Copy out everything from the start of the records down to the line containing "[button] is located at coordinates (515, 1477).", with both of those lines included.

---+---

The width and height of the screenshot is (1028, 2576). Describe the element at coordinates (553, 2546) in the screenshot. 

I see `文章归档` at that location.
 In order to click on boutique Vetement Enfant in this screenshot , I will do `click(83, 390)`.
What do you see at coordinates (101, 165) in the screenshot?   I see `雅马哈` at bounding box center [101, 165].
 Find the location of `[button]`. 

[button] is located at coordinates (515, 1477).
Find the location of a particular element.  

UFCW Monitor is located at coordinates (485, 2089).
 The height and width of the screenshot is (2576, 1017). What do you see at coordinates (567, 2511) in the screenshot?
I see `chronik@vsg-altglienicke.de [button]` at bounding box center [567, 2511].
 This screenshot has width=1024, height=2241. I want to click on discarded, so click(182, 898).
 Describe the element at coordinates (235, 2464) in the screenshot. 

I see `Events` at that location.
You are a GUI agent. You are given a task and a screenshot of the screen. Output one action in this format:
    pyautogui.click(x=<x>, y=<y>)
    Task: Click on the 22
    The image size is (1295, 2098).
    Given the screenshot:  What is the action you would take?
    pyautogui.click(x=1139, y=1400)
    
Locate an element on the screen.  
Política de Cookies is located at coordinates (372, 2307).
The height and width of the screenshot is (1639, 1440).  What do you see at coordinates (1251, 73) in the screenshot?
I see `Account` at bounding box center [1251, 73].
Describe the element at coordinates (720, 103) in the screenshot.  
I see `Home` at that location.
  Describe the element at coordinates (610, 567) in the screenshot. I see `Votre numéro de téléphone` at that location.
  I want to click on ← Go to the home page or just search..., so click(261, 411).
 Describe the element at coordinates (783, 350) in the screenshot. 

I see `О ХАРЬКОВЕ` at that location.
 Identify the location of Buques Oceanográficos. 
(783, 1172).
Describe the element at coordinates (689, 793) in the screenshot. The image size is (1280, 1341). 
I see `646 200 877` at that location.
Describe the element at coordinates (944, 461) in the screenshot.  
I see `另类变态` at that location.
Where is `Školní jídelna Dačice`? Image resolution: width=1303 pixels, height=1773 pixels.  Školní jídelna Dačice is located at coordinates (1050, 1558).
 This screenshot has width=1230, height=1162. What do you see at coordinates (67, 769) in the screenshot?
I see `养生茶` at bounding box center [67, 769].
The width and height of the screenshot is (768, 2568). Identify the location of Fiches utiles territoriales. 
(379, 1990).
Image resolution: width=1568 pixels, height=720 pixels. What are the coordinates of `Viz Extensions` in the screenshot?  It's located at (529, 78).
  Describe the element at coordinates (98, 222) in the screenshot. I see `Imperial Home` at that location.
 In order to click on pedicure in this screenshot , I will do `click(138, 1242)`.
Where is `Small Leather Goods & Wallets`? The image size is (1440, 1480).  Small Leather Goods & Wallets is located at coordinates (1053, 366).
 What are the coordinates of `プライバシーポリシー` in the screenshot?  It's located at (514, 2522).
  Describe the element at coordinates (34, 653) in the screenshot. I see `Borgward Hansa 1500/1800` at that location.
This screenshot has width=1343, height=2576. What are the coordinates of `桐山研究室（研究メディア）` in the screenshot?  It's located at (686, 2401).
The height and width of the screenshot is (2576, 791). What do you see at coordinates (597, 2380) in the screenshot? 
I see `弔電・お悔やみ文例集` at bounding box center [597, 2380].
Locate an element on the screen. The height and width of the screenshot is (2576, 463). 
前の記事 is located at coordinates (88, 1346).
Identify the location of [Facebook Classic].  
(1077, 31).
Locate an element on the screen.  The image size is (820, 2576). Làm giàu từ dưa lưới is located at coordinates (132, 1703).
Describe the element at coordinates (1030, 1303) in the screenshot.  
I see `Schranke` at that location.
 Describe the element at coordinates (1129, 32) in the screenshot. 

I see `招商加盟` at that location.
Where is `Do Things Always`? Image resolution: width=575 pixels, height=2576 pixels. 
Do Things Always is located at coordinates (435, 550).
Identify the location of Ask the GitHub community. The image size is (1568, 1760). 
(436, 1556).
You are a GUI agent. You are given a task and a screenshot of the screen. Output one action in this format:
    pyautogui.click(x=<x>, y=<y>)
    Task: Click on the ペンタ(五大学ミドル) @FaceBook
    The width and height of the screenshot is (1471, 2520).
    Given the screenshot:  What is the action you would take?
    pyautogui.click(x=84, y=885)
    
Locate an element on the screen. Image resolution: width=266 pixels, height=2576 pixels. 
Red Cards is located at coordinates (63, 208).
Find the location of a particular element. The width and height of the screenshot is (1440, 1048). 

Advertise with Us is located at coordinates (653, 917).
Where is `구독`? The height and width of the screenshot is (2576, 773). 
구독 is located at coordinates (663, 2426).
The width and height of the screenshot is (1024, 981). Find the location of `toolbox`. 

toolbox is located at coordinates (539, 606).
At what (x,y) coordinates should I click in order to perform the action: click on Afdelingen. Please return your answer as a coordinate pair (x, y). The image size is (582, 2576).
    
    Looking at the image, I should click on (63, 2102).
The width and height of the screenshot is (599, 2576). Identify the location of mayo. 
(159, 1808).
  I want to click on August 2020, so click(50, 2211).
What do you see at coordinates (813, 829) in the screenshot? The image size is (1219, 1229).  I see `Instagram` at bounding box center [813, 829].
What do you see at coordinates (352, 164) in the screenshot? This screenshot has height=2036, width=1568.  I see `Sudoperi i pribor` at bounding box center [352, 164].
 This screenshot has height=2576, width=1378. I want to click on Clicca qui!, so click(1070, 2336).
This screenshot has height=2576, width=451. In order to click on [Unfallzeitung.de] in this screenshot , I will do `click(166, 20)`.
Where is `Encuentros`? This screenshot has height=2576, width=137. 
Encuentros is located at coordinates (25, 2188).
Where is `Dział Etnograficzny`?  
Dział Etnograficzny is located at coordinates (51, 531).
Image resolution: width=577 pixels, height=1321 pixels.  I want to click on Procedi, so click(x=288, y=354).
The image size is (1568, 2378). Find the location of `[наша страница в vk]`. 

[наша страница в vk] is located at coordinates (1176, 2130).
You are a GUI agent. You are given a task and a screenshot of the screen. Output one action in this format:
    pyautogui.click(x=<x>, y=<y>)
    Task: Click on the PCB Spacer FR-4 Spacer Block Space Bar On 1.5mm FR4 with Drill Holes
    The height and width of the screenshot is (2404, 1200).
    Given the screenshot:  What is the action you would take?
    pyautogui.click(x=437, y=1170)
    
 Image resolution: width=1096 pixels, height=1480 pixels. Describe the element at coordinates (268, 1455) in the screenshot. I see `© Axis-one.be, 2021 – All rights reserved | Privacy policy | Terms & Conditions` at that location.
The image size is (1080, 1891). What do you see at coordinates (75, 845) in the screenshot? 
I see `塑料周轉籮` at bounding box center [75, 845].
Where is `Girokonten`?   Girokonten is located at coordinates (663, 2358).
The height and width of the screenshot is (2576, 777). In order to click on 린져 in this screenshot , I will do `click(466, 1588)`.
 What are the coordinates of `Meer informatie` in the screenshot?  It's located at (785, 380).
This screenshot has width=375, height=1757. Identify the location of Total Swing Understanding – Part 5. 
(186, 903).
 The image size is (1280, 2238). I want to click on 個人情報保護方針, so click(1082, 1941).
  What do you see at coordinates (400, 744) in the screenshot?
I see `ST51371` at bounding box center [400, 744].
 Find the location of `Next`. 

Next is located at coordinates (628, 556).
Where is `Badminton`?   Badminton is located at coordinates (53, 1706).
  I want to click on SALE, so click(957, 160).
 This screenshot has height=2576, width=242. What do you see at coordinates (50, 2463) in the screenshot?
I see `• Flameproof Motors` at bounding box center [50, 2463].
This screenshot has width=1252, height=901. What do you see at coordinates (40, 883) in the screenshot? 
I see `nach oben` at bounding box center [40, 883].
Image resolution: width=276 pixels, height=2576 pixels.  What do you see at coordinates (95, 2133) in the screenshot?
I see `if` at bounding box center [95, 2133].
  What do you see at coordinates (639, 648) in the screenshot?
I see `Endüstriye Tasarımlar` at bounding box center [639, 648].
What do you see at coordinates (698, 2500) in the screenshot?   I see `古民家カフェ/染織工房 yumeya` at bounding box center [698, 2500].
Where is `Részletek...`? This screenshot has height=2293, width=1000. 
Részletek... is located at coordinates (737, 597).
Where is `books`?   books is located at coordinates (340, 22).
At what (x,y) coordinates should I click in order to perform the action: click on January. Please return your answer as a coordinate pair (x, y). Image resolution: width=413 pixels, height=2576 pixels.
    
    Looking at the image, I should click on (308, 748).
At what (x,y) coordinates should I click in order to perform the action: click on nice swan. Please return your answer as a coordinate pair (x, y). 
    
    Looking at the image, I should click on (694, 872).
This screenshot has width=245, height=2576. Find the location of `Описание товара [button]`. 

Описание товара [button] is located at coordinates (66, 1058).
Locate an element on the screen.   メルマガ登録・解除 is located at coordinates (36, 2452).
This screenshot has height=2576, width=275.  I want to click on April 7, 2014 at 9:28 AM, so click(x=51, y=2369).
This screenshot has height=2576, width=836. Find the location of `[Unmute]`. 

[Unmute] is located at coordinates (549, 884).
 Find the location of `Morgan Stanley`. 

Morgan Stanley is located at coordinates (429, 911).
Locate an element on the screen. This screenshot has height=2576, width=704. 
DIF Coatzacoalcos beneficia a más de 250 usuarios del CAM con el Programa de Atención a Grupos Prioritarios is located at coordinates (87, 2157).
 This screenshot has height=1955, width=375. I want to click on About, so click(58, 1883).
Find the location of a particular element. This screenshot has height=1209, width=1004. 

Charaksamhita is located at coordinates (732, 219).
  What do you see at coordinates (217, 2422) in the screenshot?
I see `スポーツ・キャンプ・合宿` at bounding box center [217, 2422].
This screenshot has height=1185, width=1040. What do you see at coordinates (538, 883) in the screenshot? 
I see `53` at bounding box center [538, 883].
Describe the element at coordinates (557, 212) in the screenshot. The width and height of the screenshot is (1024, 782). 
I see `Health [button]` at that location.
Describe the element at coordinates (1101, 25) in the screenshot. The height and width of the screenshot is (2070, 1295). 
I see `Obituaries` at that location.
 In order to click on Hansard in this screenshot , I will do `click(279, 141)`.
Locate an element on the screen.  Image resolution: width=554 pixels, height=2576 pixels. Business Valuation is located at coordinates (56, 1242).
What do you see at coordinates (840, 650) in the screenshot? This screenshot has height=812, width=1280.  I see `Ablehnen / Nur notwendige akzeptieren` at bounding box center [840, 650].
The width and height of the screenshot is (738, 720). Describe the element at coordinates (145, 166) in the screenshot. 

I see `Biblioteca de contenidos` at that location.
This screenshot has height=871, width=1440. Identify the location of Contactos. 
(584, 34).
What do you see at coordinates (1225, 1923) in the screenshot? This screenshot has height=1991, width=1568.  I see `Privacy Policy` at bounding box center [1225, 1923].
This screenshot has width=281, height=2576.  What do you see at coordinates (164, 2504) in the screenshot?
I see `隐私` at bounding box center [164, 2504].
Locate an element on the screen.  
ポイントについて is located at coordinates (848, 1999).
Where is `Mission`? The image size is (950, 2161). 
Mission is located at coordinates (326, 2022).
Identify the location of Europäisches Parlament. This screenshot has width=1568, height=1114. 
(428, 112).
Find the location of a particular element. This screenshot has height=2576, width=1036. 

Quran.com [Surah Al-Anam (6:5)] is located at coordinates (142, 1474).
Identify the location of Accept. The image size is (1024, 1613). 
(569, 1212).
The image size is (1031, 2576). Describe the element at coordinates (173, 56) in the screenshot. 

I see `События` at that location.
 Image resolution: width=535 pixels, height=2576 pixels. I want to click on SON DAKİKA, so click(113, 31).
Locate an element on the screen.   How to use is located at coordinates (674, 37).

---+---

▸ **SOLUTION FOR THIS TASK**
The width and height of the screenshot is (1028, 2576). Describe the element at coordinates (553, 2546) in the screenshot. 

I see `文章归档` at that location.
 In order to click on boutique Vetement Enfant in this screenshot , I will do `click(83, 390)`.
What do you see at coordinates (101, 165) in the screenshot?   I see `雅马哈` at bounding box center [101, 165].
 Find the location of `[button]`. 

[button] is located at coordinates (515, 1477).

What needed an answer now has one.